Idiopathic Acquired Angioedema
Traditionally, this is assumed to be a subgroup of patients with chronic urticaria and angioedema, when the sole manifestation is angioedema. The incidence is about 10% of that of chronic urticaria and angioedema, that is, 0.05%. Symptoms can very from episodes of swelling that occur a few times a year, that is, every few months, to those with frequent episodes a few times each week. No allergic etiology can be found (specifically no reactions to foods or drugs), their health is otherwise normal, complement studies (C4, C1 INH by protein and function) are normal, and there is no familial predisposition. However, laryngeal edema and edema of the bowel is not seen, thus it differs from the angioedema associated with ACE inhibitors or C1 INH deficiency. In this sense, it resembles closely the angioedema that is seen accompanying urticaria in those with idiopathic or autoimmune chronic urticaria. Nevertheless, differences have been noted. First, idiopathic angioedema has no sex predelineation or may be slightly more prevalent in men, whereas two thirds of patients with chronic urticaria are female. Second, the evidence of antithyroid antibodies is much less than the 25% positively associated with chronic urticaria, and antibody to the IgE receptor is rarely, if ever, seen. The pathogenesis of this disorder is not known.

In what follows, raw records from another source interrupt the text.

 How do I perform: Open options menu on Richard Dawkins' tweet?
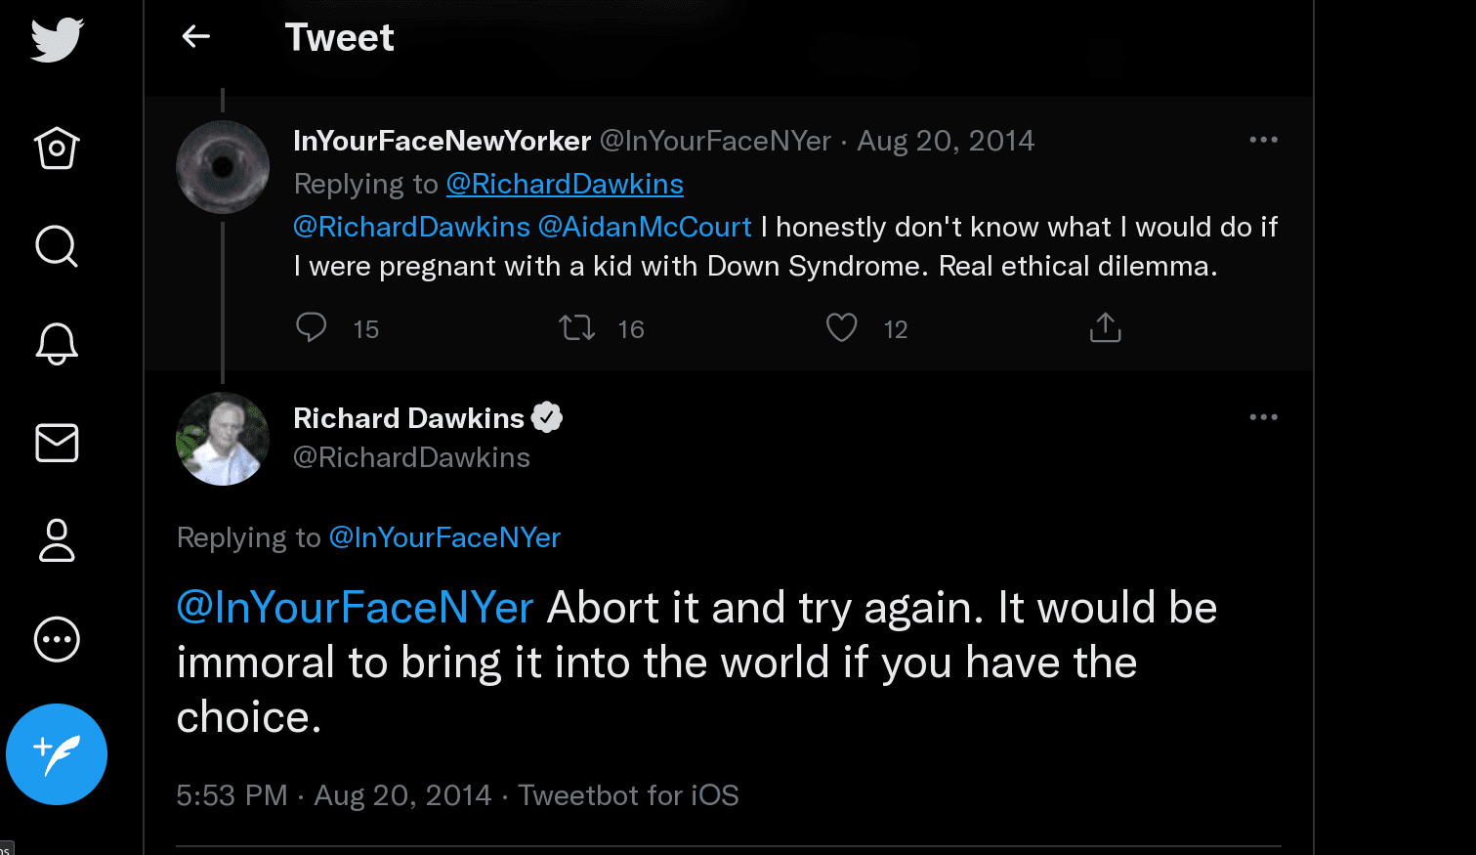(1263, 417)
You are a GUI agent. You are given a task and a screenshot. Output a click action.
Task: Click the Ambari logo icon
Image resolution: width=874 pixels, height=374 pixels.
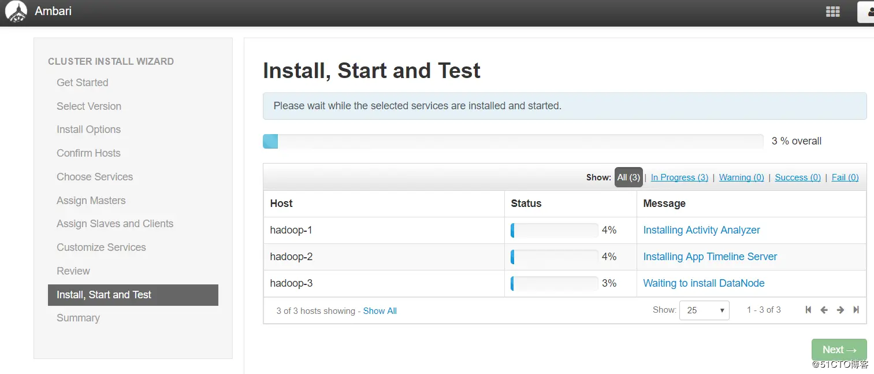point(16,12)
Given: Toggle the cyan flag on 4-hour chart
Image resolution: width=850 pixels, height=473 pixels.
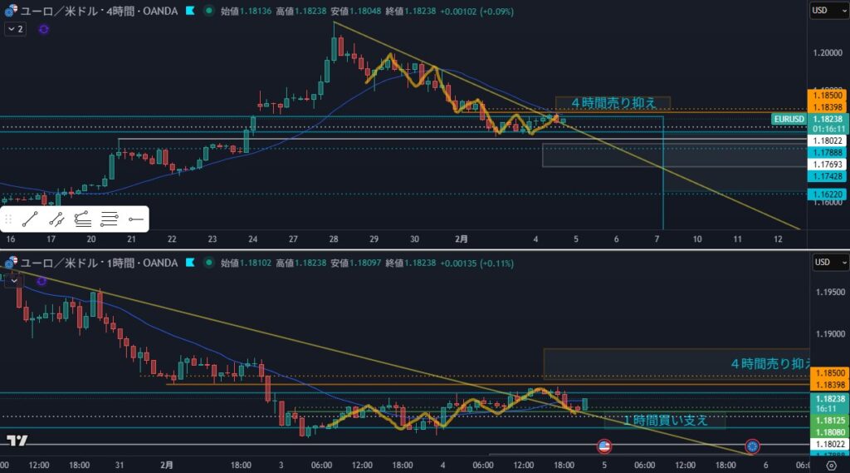Looking at the screenshot, I should (x=190, y=11).
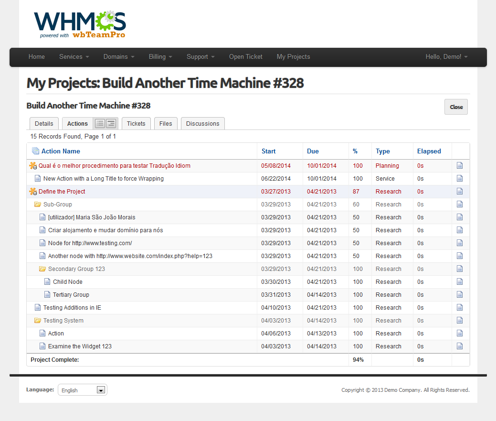The image size is (496, 421).
Task: Open the Tickets tab
Action: tap(136, 123)
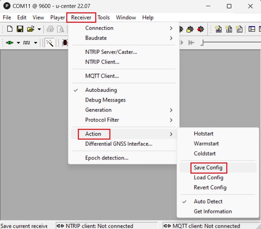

Recent attempts to further characterize these patients have divided them into 2 groups depending on responsiveness to antihistamine therapy . The histaminergic group responds to antihistamine prophylaxis. We first use nonsedating antihistamines (cetirizine, desloratadine, fexofenadine, etc) at double the usual dose. If angioedema continues, we try diphenhydramine at 25 to 50 mg QID. Patients who fail to remit taking 50 mg QID are considered to be in the nonhistaminergic group. Anecdotal data suggest that some patients respond to addition of a leukotriene synthesis inhibitor such as Zyflo, and the European literature suggests efficacy of tranexamic acid in this subpopulation, although there is no evidence to implicate bradykinin or the fibrinolytic pathway as a cause of the swelling. In contrast to C1 INH deficiency or ACE-induced angioedema, angioedema can be prevented with corticosteroid when other approaches have failed.